● **Required work**
Each entry below needs to be reproduced exactly as given.

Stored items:
*** Block opens ***
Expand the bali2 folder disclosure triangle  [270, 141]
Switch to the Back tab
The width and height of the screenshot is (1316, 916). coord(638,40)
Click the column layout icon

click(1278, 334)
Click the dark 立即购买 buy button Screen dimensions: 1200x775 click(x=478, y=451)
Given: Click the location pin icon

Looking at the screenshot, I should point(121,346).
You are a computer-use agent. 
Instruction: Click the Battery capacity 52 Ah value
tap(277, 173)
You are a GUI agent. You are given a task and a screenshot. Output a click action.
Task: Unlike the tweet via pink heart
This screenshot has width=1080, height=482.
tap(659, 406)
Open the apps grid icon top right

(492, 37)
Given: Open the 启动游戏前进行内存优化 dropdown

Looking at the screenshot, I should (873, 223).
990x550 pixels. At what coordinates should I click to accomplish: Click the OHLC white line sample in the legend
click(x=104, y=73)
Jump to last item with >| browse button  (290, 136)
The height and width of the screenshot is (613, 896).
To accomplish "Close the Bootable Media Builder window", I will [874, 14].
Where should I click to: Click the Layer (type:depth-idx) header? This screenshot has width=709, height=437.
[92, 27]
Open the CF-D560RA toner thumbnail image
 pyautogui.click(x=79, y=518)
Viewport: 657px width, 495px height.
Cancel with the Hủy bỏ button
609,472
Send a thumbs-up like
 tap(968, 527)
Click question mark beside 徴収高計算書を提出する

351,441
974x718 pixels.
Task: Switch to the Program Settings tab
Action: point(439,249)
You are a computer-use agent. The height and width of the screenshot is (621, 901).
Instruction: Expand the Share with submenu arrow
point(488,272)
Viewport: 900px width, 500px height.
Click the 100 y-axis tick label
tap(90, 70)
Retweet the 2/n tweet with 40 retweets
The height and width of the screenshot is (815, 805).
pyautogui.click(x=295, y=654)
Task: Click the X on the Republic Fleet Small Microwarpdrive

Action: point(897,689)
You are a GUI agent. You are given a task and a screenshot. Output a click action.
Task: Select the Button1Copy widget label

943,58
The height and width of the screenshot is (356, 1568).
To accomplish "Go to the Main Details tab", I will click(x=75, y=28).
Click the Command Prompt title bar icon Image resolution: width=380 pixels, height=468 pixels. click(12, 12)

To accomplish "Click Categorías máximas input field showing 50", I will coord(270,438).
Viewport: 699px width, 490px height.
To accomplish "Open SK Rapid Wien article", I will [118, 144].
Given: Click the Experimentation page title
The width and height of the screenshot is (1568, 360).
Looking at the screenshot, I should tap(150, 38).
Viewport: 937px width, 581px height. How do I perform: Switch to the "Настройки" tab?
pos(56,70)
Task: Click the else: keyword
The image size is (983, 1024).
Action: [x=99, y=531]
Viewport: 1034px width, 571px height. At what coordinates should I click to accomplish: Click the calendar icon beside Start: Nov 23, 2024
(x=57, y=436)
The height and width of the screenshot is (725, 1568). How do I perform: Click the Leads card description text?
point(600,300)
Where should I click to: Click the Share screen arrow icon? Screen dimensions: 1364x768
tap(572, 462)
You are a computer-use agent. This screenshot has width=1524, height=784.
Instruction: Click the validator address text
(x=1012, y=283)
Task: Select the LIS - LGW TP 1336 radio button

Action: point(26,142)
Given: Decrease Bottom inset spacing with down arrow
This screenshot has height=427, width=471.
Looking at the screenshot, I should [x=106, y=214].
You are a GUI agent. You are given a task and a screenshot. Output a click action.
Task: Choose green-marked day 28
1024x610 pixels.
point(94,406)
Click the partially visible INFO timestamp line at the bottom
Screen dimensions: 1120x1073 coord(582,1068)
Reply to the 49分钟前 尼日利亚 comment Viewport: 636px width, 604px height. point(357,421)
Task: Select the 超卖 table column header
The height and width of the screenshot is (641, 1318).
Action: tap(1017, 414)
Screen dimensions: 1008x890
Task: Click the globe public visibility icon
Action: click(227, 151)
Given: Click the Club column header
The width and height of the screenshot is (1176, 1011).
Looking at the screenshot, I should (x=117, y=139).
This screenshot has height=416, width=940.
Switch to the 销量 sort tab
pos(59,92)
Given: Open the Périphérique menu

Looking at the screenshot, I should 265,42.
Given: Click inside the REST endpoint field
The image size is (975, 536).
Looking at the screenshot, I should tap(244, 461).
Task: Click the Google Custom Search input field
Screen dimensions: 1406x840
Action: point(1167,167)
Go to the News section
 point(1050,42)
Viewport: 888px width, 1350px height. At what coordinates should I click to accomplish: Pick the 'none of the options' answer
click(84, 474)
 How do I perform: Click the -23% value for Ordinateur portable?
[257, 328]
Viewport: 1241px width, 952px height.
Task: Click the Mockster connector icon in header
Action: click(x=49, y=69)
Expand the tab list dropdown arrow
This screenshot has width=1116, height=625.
*** Block closes ***
● **Worked solution**
Expand the bali2 folder disclosure triangle  [270, 141]
Switch to the Back tab
The width and height of the screenshot is (1316, 916). coord(638,40)
Click the column layout icon

click(1278, 334)
Click the dark 立即购买 buy button Screen dimensions: 1200x775 click(x=478, y=451)
Given: Click the location pin icon

Looking at the screenshot, I should point(121,346).
You are a computer-use agent. 
Instruction: Click the Battery capacity 52 Ah value
tap(277, 173)
You are a GUI agent. You are given a task and a screenshot. Output a click action.
Task: Unlike the tweet via pink heart
This screenshot has width=1080, height=482.
tap(659, 406)
Open the apps grid icon top right

(492, 37)
Given: Open the 启动游戏前进行内存优化 dropdown

Looking at the screenshot, I should (873, 223).
990x550 pixels. At what coordinates should I click to accomplish: Click the OHLC white line sample in the legend
click(x=104, y=73)
Jump to last item with >| browse button  (290, 136)
The height and width of the screenshot is (613, 896).
To accomplish "Close the Bootable Media Builder window", I will [874, 14].
Where should I click to: Click the Layer (type:depth-idx) header? This screenshot has width=709, height=437.
[92, 27]
Open the CF-D560RA toner thumbnail image
 pyautogui.click(x=79, y=518)
Viewport: 657px width, 495px height.
Cancel with the Hủy bỏ button
609,472
Send a thumbs-up like
 tap(968, 527)
Click question mark beside 徴収高計算書を提出する

351,441
974x718 pixels.
Task: Switch to the Program Settings tab
Action: point(439,249)
You are a computer-use agent. The height and width of the screenshot is (621, 901).
Instruction: Expand the Share with submenu arrow
point(488,272)
Viewport: 900px width, 500px height.
Click the 100 y-axis tick label
tap(90, 70)
Retweet the 2/n tweet with 40 retweets
The height and width of the screenshot is (815, 805).
pyautogui.click(x=295, y=654)
Task: Click the X on the Republic Fleet Small Microwarpdrive

Action: point(897,689)
You are a GUI agent. You are given a task and a screenshot. Output a click action.
Task: Select the Button1Copy widget label

943,58
The height and width of the screenshot is (356, 1568).
To accomplish "Go to the Main Details tab", I will click(x=75, y=28).
Click the Command Prompt title bar icon Image resolution: width=380 pixels, height=468 pixels. click(12, 12)

To accomplish "Click Categorías máximas input field showing 50", I will coord(270,438).
Viewport: 699px width, 490px height.
To accomplish "Open SK Rapid Wien article", I will [118, 144].
Given: Click the Experimentation page title
The width and height of the screenshot is (1568, 360).
Looking at the screenshot, I should tap(150, 38).
Viewport: 937px width, 581px height. How do I perform: Switch to the "Настройки" tab?
pos(56,70)
Task: Click the else: keyword
The image size is (983, 1024).
Action: [x=99, y=531]
Viewport: 1034px width, 571px height. At what coordinates should I click to accomplish: Click the calendar icon beside Start: Nov 23, 2024
(x=57, y=436)
The height and width of the screenshot is (725, 1568). How do I perform: Click the Leads card description text?
point(600,300)
Where should I click to: Click the Share screen arrow icon? Screen dimensions: 1364x768
tap(572, 462)
You are a computer-use agent. This screenshot has width=1524, height=784.
Instruction: Click the validator address text
(x=1012, y=283)
Task: Select the LIS - LGW TP 1336 radio button

Action: point(26,142)
Given: Decrease Bottom inset spacing with down arrow
This screenshot has height=427, width=471.
Looking at the screenshot, I should [x=106, y=214].
You are a GUI agent. You are given a task and a screenshot. Output a click action.
Task: Choose green-marked day 28
1024x610 pixels.
point(94,406)
Click the partially visible INFO timestamp line at the bottom
Screen dimensions: 1120x1073 coord(582,1068)
Reply to the 49分钟前 尼日利亚 comment Viewport: 636px width, 604px height. point(357,421)
Task: Select the 超卖 table column header
The height and width of the screenshot is (641, 1318).
Action: tap(1017, 414)
Screen dimensions: 1008x890
Task: Click the globe public visibility icon
Action: click(227, 151)
Given: Click the Club column header
The width and height of the screenshot is (1176, 1011).
Looking at the screenshot, I should (x=117, y=139).
This screenshot has height=416, width=940.
Switch to the 销量 sort tab
pos(59,92)
Given: Open the Périphérique menu

Looking at the screenshot, I should 265,42.
Given: Click inside the REST endpoint field
The image size is (975, 536).
Looking at the screenshot, I should tap(244, 461).
Task: Click the Google Custom Search input field
Screen dimensions: 1406x840
Action: point(1167,167)
Go to the News section
 point(1050,42)
Viewport: 888px width, 1350px height. At what coordinates should I click to accomplish: Pick the 'none of the options' answer
click(84, 474)
 How do I perform: Click the -23% value for Ordinateur portable?
[257, 328]
Viewport: 1241px width, 952px height.
Task: Click the Mockster connector icon in header
Action: click(x=49, y=69)
Expand the tab list dropdown arrow
This screenshot has width=1116, height=625.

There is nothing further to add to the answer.